“You can always tell a Yorkshireman...but you can’t tell him much!”

So says Mirfield-born Hollywood actor Sir Patrick Stewart in a new portrait book Yorkshire Made Me.

Sir Patrick, chancellor of Huddersfield University, is one of a host of Yorkshire men and women featured in a book celebrating God’s own county.

From Dame Judi Dench to Dickie Bird, Geoffrey Boycott to Brian Blessed famous Yorkshire faces have posed for Halifax-based photographers Jennifer Robertson and Lynne Fletcher.

Sir Patrick was pictured wearing jeans with hands in pockets knee-deep in grass at Emley Moor in July 2012.

Other stars were captured over the years in various locations and all the shots are published in atmospheric black and white.

Kirklees and Calderdale people also figure heavily with Chocolat author Joanne Harris posing in pumps at her Almondbury home.

Also in there is Huddersfield-born playwright and TV producer Sally Wainwright, Halifax paralympian Hannah Cockroft, Dewsbury-born former Speaker of the House of Commons Baroness Betty Boothroyd, Mirfield’s Brian Robinson, the first British cyclist to win a stage of the Tour de France, Huddersfield-born radio presenter Liz Green, Rastrick-born wacky inventor Wilf Lunn and Huddersfield Giants star Luke Robinson.

Some of the best photographs feature a bare-chested Luke Robinson tenderly holding his baby son Leo and Wilf Lunn, now 72, wearing a bird cage helmet astride a scooter.

Wilf, best remembered for the children’s TV show Vision On in the 1970s, was pictured at the West Yorkshire Print Workshop in Mirfield in 2011.

Asked for his favourite part of Yorkshire he says: “Well, at my age it’s anywhere there’s a decent toilet nearby!”

Fortunately for Wilf Mirfield Town Council stepped in to save the public conveniences when Kirklees Council wanted to shut them down last year.

The foreword to the book was written by Barnsley-born Joanne Harris who says she is proud to live in ‘Uddersfield.

She says people show “polite disbelief” when she tells them she likes living in the town.

It’s better than London or Los Angeles “where there’s a Starbucks every ten yards and no one looks you in the eye.”

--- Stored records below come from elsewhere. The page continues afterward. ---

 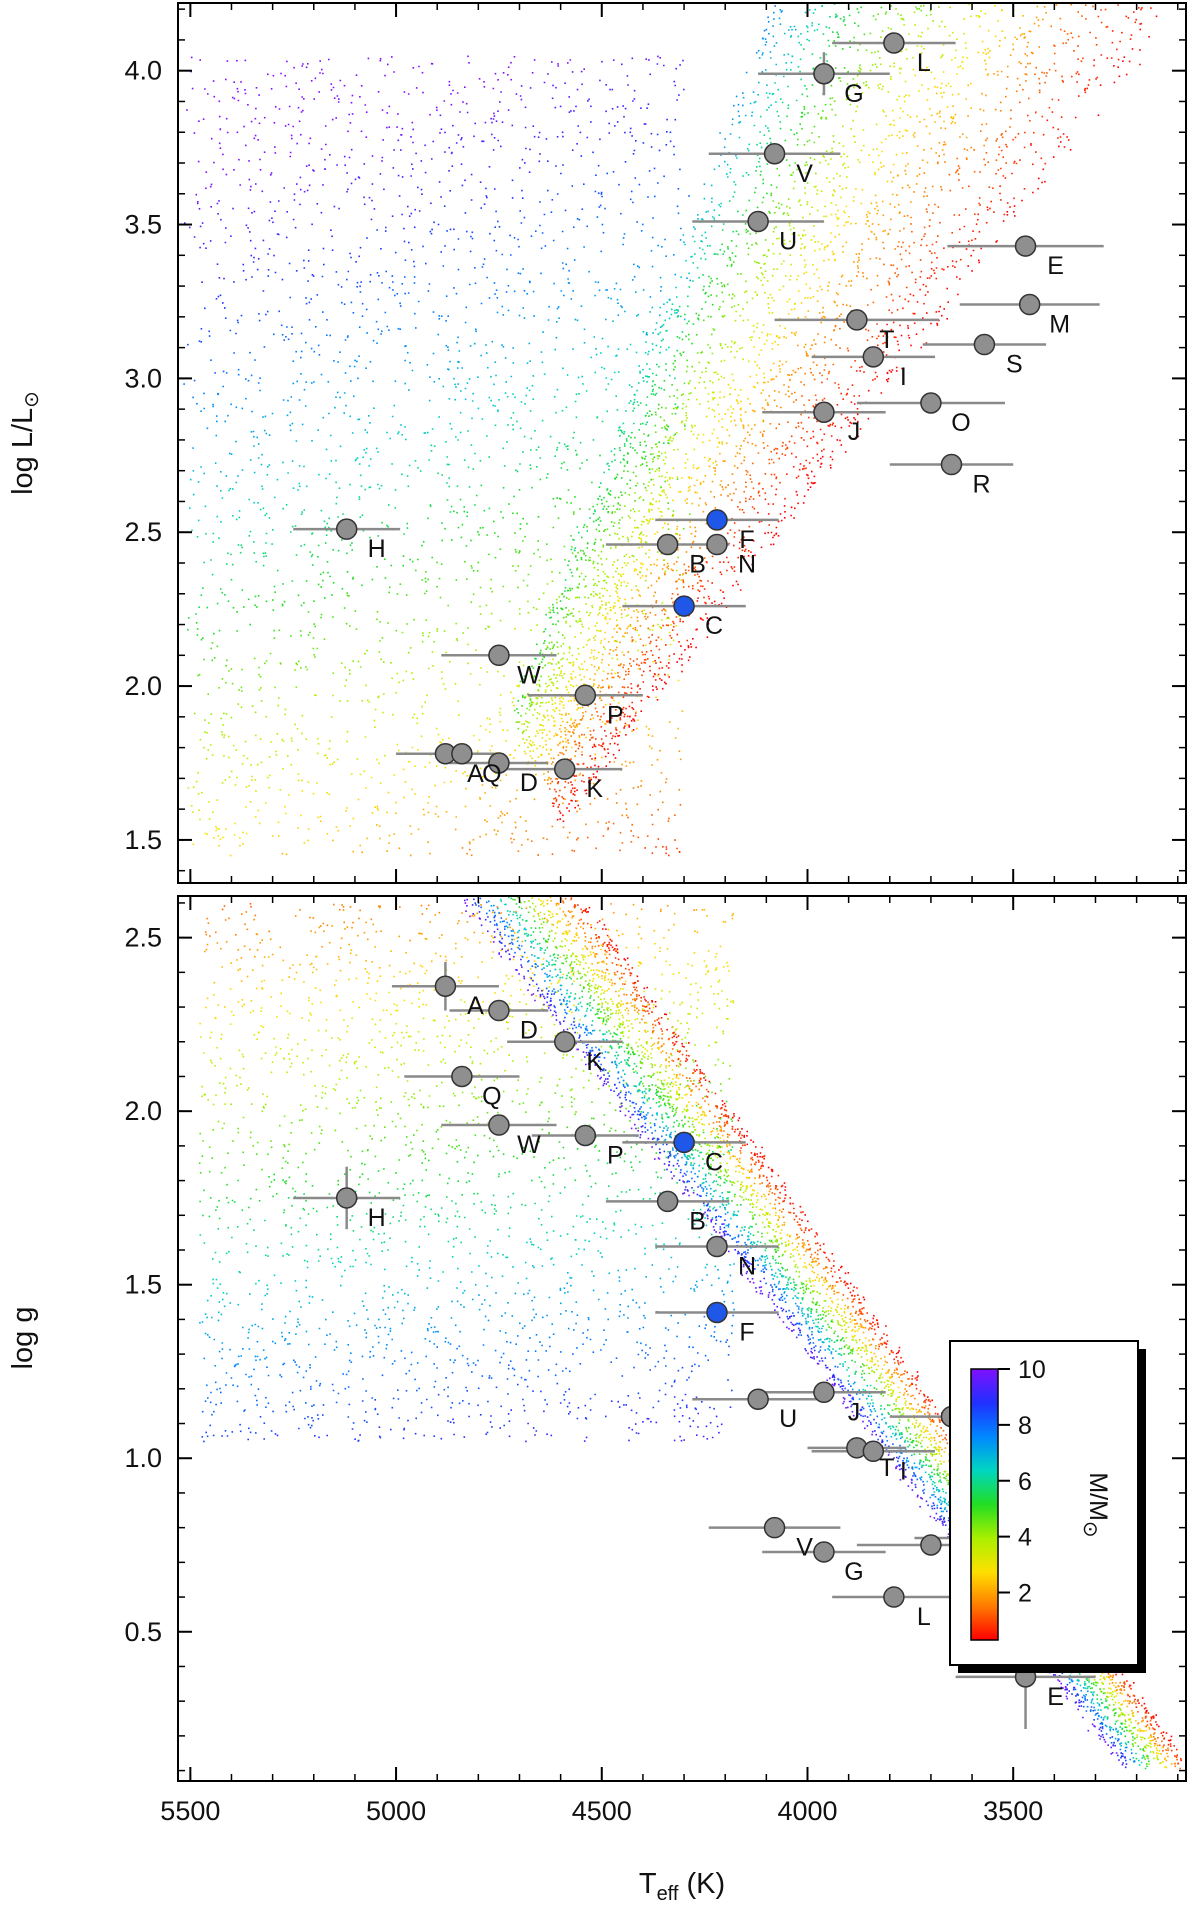 What do you see at coordinates (804, 1548) in the screenshot?
I see `star-label-V: V` at bounding box center [804, 1548].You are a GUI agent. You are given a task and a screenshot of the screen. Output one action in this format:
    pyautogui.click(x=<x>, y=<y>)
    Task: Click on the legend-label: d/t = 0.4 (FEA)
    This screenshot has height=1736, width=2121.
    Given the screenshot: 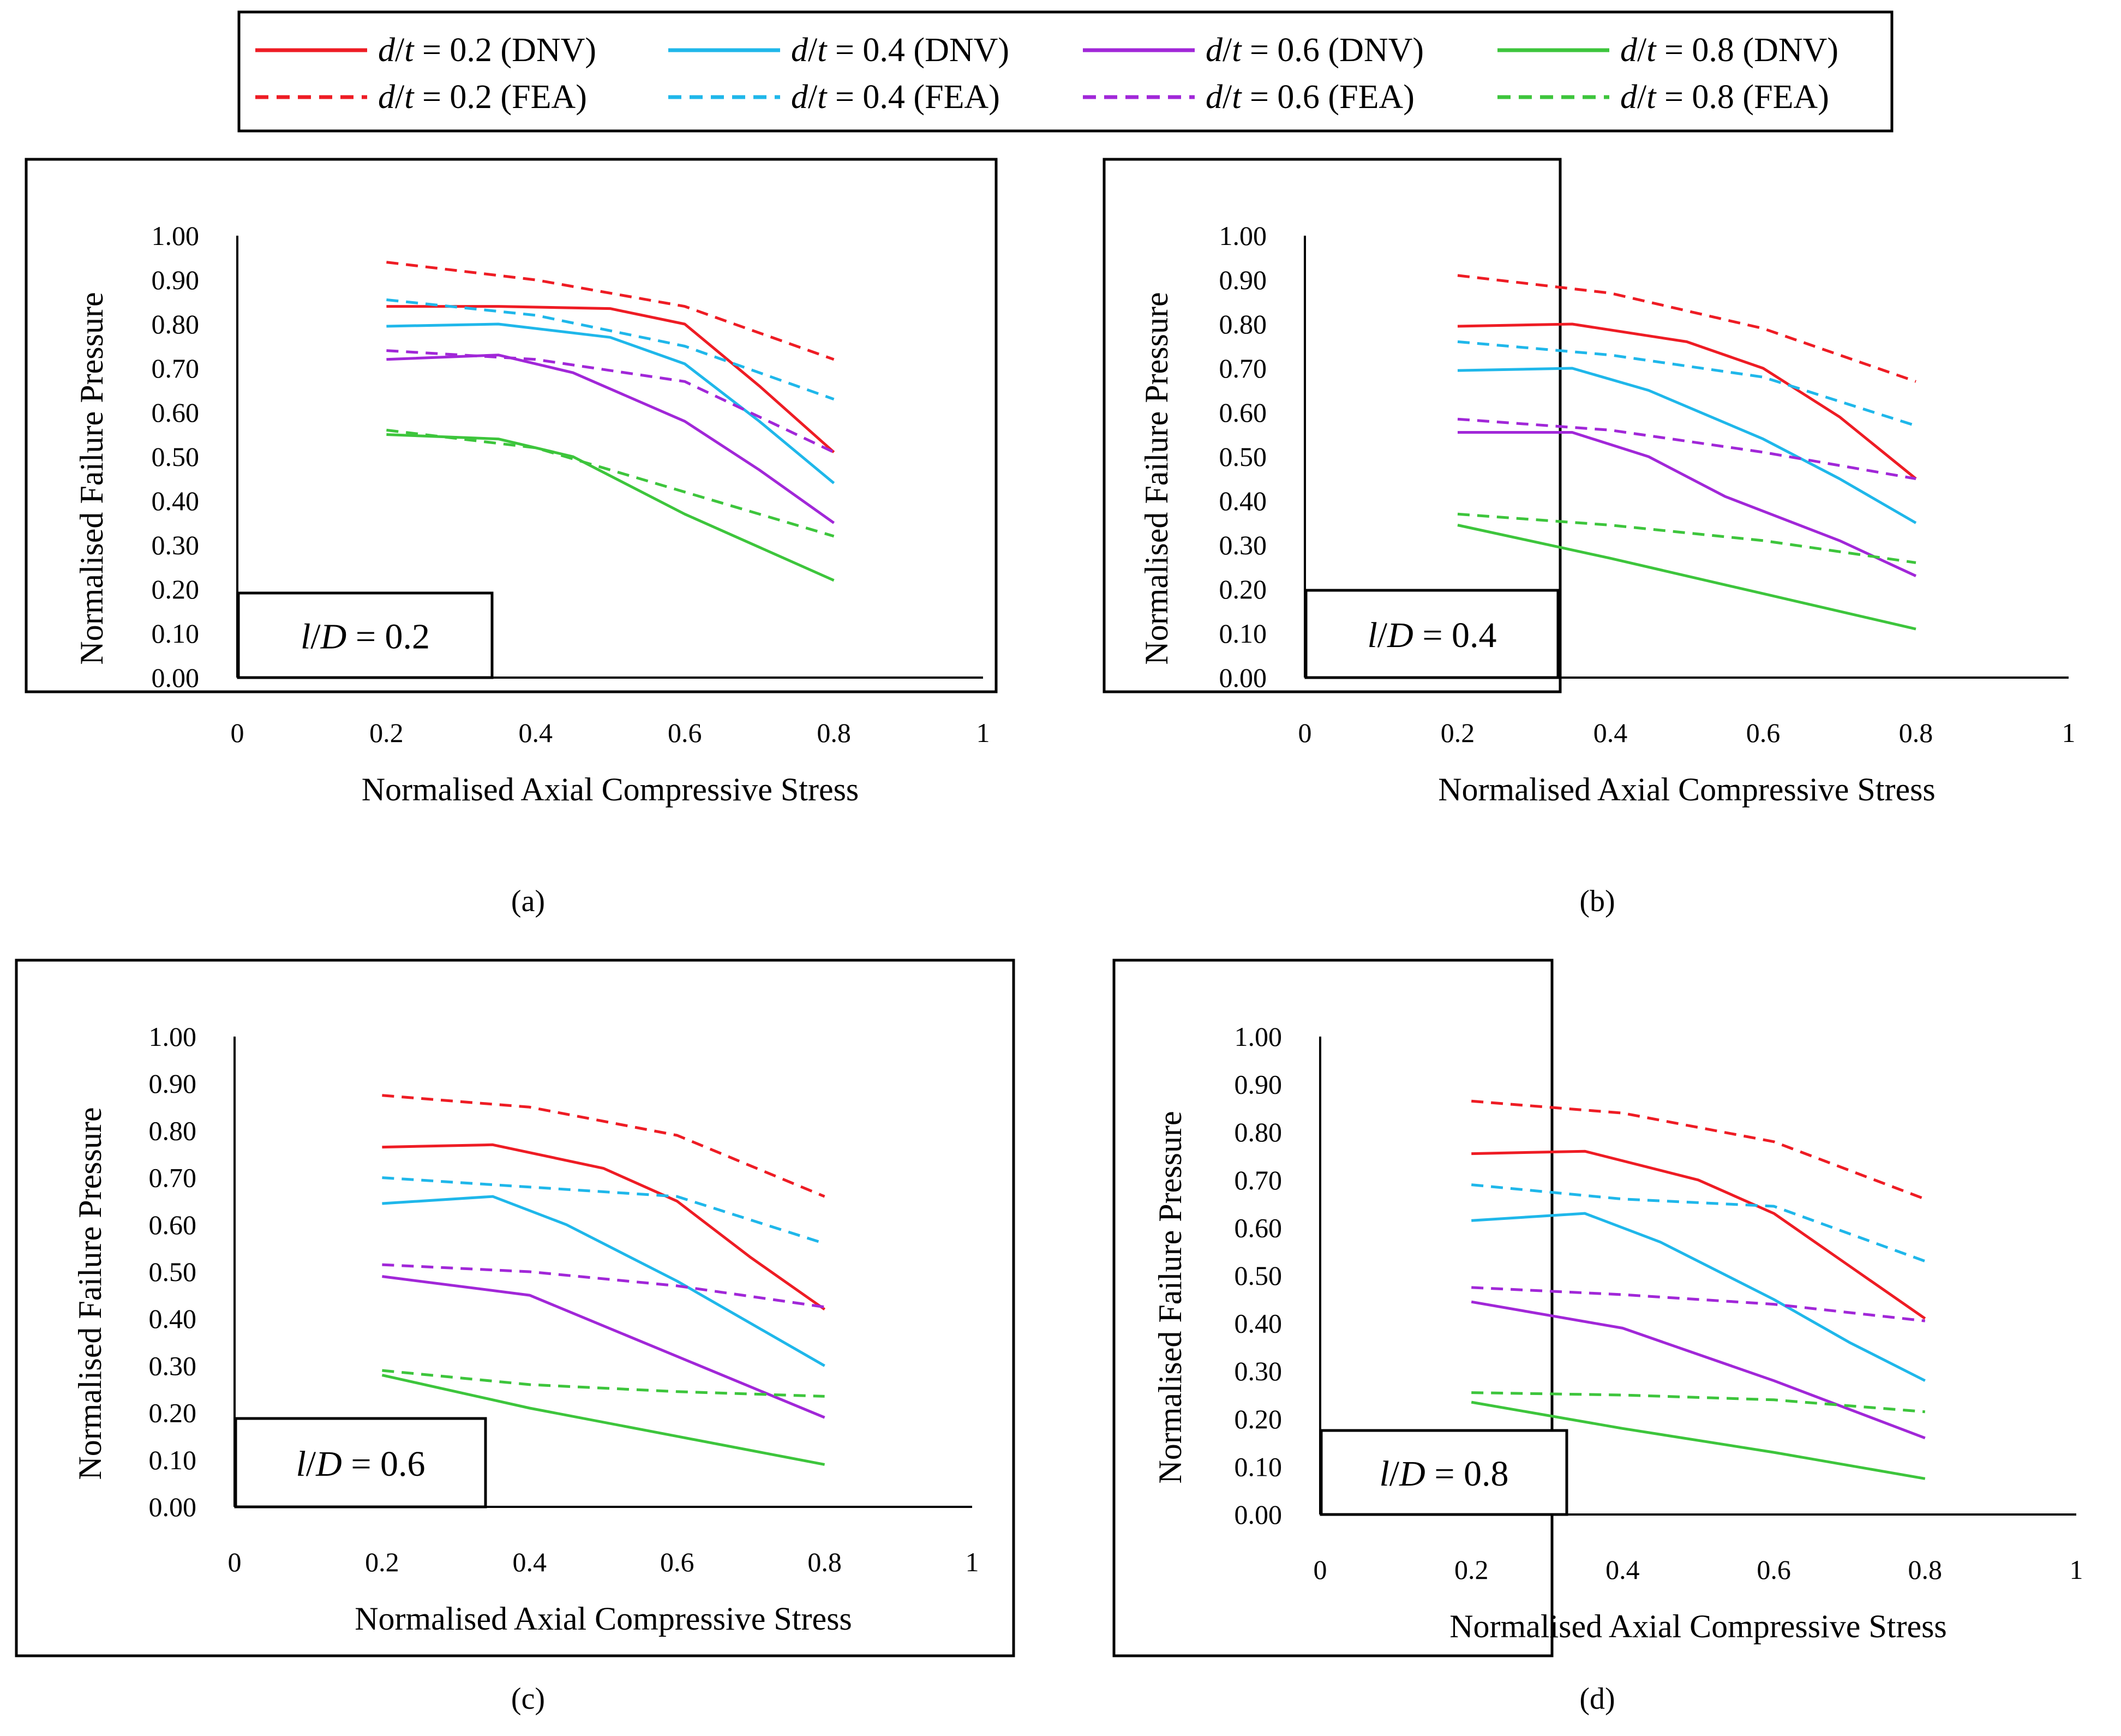 What is the action you would take?
    pyautogui.click(x=896, y=98)
    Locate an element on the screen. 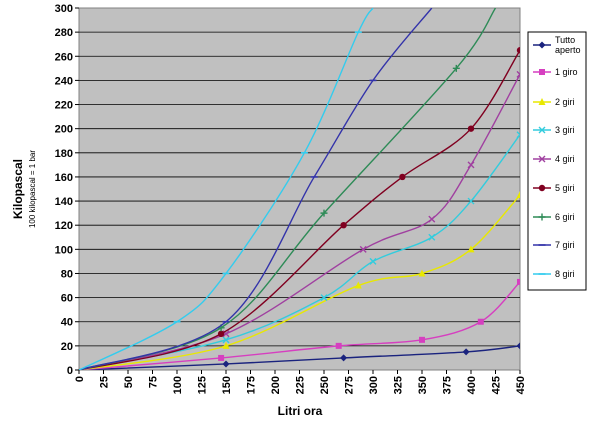 This screenshot has height=425, width=592. x-tick-label: 25 is located at coordinates (105, 382).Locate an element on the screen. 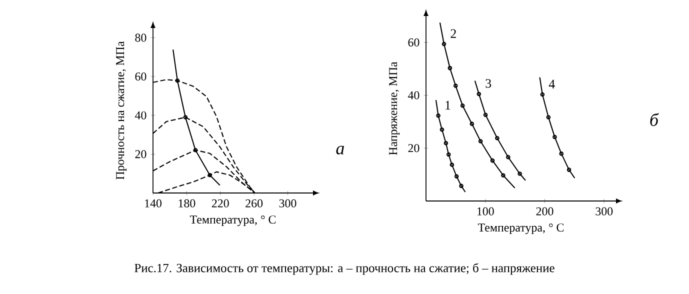 This screenshot has width=689, height=294. x-tick-label: 260 is located at coordinates (254, 204).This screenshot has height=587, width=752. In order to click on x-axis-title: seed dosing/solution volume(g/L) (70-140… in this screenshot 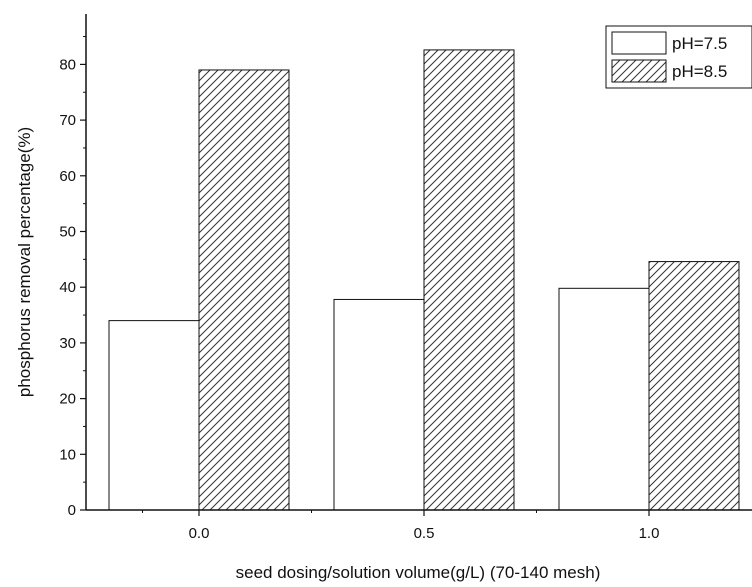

She adds: “Even now, lots of people still assume I live in France or in London or somewhere more urban and closer to the centre of what the press thinks of as ‘the literary world’ – that is somewhere between Bloomsbury and South Kensington.”

Joanne said Yorkshire had a “magical, elusive charm” but its people were what made the county great.

One of the authors, Jennifer Robertson, said the book was three years in the making and was a celebration of “Yorkshireness.”

She added: “We couldn’t believe how keen people were to be involved and how loudly they wanted to shout about the place that made them who they are.”

Yorkshire Made Me costs £12.99 and is available from book shops or post free from the publishers Carnegie Publishing on 01524 840111 or via the web.